Down to the last line, retype the records below exactly and skip the pictures.

Data for analysis Start Marker

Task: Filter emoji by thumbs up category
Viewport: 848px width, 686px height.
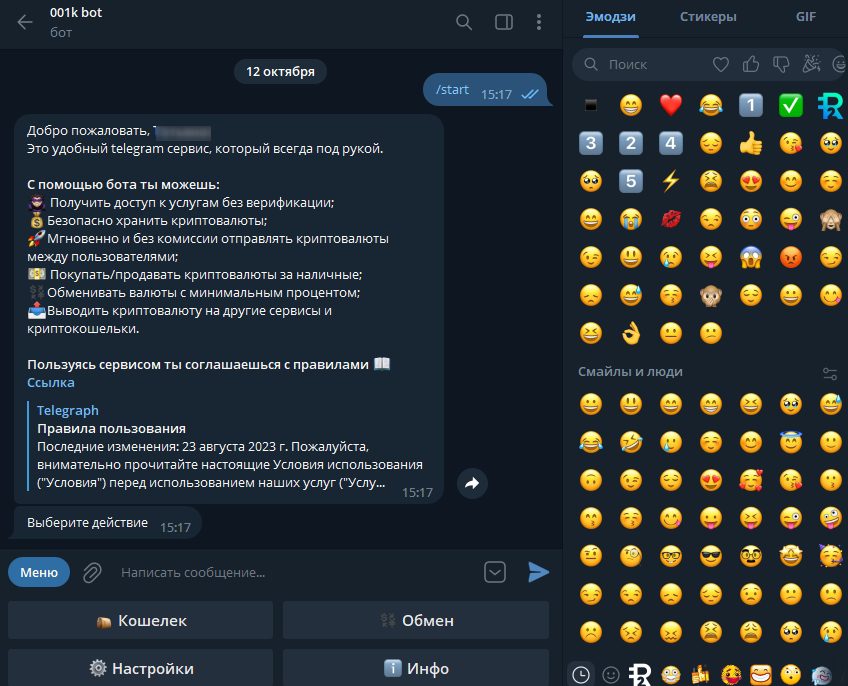Action: (751, 64)

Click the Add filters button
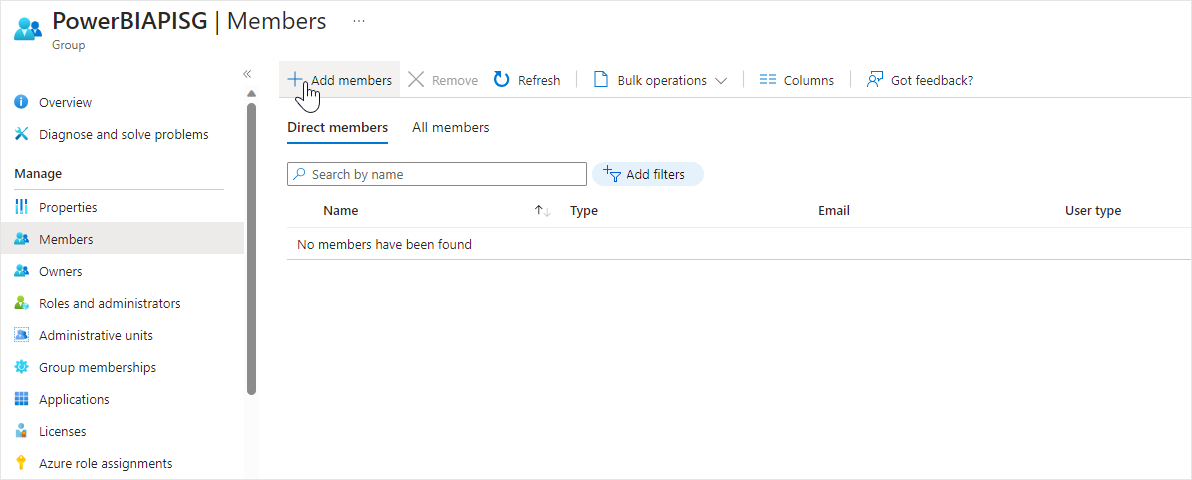coord(647,174)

Data for analysis End Marker

Answer to this task:
Task: Filter emoji by thumbs up category
Viewport: 848px width, 686px height.
Action: (751, 64)

Click the Add filters button
coord(647,174)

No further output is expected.